**TASK GOAL:**
Only certain lines below are wanted: those starting at the line containing "Open the All Sectors dropdown" and ending at the line containing "Given: Click the save project disk icon", both included, each retyped exactly.

**Stored data entries:**
►

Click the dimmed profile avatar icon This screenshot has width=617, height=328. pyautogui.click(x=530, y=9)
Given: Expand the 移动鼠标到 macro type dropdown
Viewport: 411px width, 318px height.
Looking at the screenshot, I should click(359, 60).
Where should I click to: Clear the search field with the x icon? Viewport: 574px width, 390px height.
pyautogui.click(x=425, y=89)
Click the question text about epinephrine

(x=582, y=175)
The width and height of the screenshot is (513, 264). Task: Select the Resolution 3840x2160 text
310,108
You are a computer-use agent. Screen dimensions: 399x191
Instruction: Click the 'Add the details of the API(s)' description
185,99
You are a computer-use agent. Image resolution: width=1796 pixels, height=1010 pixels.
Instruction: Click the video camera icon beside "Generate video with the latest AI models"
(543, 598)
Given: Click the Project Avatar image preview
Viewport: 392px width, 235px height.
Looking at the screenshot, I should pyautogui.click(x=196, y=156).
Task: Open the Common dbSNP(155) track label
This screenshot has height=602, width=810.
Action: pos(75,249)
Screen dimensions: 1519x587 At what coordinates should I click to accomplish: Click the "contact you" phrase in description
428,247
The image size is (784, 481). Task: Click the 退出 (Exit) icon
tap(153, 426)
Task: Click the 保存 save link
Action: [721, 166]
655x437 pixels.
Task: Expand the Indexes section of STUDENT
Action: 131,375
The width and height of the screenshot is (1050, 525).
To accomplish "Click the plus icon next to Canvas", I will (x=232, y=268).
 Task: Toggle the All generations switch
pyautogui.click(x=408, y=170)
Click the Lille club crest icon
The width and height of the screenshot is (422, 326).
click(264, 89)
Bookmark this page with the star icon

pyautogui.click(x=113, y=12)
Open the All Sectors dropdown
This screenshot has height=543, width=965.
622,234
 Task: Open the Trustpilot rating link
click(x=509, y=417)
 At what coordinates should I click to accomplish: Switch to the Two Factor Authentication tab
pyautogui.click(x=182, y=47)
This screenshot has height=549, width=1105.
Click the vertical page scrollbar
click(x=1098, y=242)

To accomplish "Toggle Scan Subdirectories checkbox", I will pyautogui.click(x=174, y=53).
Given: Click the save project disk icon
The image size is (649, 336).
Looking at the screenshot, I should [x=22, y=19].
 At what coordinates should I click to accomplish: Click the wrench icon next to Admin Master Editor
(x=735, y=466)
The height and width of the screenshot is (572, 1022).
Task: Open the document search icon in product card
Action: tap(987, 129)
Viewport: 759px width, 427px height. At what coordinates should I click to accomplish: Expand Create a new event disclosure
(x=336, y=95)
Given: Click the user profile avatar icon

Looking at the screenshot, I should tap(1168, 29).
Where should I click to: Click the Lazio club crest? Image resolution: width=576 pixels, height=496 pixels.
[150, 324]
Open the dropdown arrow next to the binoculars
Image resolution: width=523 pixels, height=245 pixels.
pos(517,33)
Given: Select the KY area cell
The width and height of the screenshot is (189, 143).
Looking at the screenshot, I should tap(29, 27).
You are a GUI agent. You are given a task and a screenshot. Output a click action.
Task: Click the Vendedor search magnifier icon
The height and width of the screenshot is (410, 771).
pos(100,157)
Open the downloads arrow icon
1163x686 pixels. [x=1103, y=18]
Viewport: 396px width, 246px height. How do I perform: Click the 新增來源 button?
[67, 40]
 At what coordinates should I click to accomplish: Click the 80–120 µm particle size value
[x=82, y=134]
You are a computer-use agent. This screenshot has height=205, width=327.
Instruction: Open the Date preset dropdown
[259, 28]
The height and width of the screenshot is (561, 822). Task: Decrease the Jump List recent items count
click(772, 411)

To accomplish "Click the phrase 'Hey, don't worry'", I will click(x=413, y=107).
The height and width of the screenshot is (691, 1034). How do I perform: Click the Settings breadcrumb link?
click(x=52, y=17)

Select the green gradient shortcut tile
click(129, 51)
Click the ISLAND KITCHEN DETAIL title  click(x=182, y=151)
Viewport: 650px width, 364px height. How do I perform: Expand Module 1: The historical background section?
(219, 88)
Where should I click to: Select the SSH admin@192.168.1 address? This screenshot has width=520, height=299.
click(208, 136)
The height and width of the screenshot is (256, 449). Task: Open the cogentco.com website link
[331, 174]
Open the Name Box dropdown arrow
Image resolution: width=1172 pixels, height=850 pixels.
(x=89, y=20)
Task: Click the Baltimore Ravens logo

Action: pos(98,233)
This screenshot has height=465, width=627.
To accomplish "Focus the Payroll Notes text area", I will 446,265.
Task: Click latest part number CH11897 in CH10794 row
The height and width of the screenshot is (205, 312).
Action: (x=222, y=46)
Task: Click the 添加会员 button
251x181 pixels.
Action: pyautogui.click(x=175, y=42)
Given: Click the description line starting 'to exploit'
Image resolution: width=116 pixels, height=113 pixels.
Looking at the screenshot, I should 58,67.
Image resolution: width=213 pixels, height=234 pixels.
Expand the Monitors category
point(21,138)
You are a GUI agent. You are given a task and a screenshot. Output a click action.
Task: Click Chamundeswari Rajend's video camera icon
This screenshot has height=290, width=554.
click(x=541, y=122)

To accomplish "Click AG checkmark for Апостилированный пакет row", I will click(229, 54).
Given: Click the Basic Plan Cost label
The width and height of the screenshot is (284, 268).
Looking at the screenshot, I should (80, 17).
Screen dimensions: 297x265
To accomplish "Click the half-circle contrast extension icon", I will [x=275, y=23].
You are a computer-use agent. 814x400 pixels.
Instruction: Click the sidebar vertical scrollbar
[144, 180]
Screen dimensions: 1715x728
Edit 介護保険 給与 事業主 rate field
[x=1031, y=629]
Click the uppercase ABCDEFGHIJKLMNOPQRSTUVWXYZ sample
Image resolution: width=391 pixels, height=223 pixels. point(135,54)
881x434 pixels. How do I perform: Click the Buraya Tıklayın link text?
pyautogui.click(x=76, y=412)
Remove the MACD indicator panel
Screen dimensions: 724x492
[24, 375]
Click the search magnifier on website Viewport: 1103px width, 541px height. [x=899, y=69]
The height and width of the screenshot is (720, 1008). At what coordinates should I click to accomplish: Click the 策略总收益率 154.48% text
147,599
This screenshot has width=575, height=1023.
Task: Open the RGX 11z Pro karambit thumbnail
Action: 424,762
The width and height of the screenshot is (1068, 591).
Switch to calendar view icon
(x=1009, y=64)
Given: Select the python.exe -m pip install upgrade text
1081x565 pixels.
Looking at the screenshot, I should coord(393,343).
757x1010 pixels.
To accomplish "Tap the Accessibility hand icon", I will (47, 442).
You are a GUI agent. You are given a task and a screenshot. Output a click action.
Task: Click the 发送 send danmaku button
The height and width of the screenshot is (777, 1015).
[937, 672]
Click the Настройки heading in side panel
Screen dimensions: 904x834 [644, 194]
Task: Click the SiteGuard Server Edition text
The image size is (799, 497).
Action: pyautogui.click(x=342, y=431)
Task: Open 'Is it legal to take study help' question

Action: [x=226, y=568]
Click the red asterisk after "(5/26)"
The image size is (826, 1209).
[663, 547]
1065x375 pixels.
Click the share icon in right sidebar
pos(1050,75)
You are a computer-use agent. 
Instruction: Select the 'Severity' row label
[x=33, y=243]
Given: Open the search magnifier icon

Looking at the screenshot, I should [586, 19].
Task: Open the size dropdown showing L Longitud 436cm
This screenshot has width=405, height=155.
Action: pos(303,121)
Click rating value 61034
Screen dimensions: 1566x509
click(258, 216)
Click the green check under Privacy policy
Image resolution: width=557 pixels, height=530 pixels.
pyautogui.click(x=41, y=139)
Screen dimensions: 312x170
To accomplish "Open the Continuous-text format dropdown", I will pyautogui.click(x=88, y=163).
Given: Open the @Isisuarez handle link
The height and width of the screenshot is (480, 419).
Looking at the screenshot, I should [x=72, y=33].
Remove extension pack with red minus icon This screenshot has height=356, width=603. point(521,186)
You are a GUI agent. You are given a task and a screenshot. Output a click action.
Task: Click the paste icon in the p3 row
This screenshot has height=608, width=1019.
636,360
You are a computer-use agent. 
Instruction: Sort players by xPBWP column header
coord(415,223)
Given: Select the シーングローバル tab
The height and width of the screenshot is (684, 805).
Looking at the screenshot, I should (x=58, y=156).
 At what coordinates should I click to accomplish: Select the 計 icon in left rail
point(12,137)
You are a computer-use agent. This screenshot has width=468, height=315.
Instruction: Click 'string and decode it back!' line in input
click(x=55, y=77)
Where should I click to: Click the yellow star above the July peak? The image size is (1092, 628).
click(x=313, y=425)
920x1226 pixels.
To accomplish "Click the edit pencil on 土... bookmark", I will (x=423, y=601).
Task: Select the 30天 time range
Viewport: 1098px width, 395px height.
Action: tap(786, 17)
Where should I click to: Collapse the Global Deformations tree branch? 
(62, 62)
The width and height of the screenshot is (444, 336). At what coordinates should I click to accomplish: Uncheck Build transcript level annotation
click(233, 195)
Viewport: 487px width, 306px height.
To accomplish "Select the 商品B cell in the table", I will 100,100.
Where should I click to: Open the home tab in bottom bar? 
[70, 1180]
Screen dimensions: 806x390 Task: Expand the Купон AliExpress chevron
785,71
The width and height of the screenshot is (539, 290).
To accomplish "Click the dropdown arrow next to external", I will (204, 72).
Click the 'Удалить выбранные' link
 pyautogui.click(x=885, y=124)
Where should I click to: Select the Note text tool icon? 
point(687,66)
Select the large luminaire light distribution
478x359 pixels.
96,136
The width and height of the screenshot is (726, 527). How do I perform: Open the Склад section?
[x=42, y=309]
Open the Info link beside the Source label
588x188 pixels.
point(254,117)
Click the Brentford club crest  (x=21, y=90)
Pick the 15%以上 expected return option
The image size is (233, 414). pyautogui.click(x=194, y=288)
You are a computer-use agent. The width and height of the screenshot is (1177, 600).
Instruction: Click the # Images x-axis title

◄

**RESULT FOR THIS TASK:**
Open the All Sectors dropdown
This screenshot has height=543, width=965.
622,234
 Task: Open the Trustpilot rating link
click(x=509, y=417)
 At what coordinates should I click to accomplish: Switch to the Two Factor Authentication tab
pyautogui.click(x=182, y=47)
This screenshot has height=549, width=1105.
Click the vertical page scrollbar
click(x=1098, y=242)

To accomplish "Toggle Scan Subdirectories checkbox", I will pyautogui.click(x=174, y=53).
Given: Click the save project disk icon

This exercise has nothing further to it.